184 Identifying Work-Related Injuries in Trauma Data: A Comparison of Methods of New York State

Monday, June 5, 2017: 10:00 AM-10:30 AM
Eagle, Boise Centre
Jin Luo , New York State Department of Health, ALBANY, NY
Leah M. Hines , New York State Department of Health, Albany, NY
Michael J. Bauer , New York State Department of Health, Albany, NY
Alicia M Fletcher , New York State Department of Health, Albany, NY

BACKGROUND: The New York State (NYS) Trauma Registry (TR) collects information on patients with moderate to severe traumatic injuries treated in one of the 49 designated NYS trauma centers. Over 200 variables are collected in the TR, including a variable “Work-Related”. Occupational injuries have historically been identified using the Worker Compensation (WC) as the primary payer in NYS emergency department (ED) and inpatient hospital data.  

METHODS: Work related injuries were identified in the 2010-2013 TR using both the “Work-Related” variable and WC in the primary payer variable.  

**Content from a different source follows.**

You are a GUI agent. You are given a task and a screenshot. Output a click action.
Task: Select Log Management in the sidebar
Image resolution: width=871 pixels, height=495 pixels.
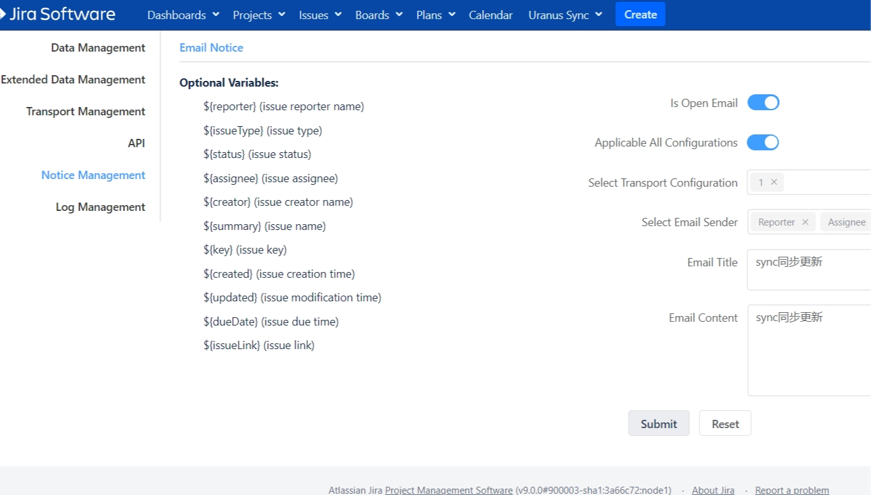point(100,207)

RESULTS: From 2010-2013, there were 2,350 work related traumatic injuries identified with the work-related indicator and 2,437 identified with WC as the primary payer. Of these cases identified, 1,636 could be identified both by the work-related variable and WC, 801 were identified only by WC, and 714 cases were identified only by the work-related variable. Among the 801 cases that contained only WC, the leading cause of injury was motor vehicle traffic (MVT) related (47%), followed by falls (28%). In comparison, the leading cause of injury was falls (49%), followed by MVT (14%) related among the 714 cases that were identified by only the work-related variable. Among the WC exclusive group, the average injury severity score (ISS) was 14.8; 28% of these cases were identified in the NY City region; 21% in the Western NY region; the majority of the cases were male (77%) and White non-Hispanic (54%). Among those identified exclusively with the work-related variable, the average ISS was 15.6, with 24% of these cases identified in the NY City region and 20% in the Central NY region; the cases were primarily male (90%) and White non-Hispanic (58%).

CONCLUSIONS: This analysis suggests the importance of considering additional means of identifying work-related injuries in medical data, as using traditional methods result in an undercount of these injuries (714 additional work-related cases found). The main difference seen here is in the mechanism of injury. The WC exclusive group is more likely to be MVT-related and the work-related variable only group is more likely to be injured in a fall. MVT-related injuries can involve vehicle damage and a police report. WC is more likely to be used when official documentation is recorded. The work-related fall injuries without WC could be from businesses that are not required to have WC for their employees, such as small family owned and run businesses.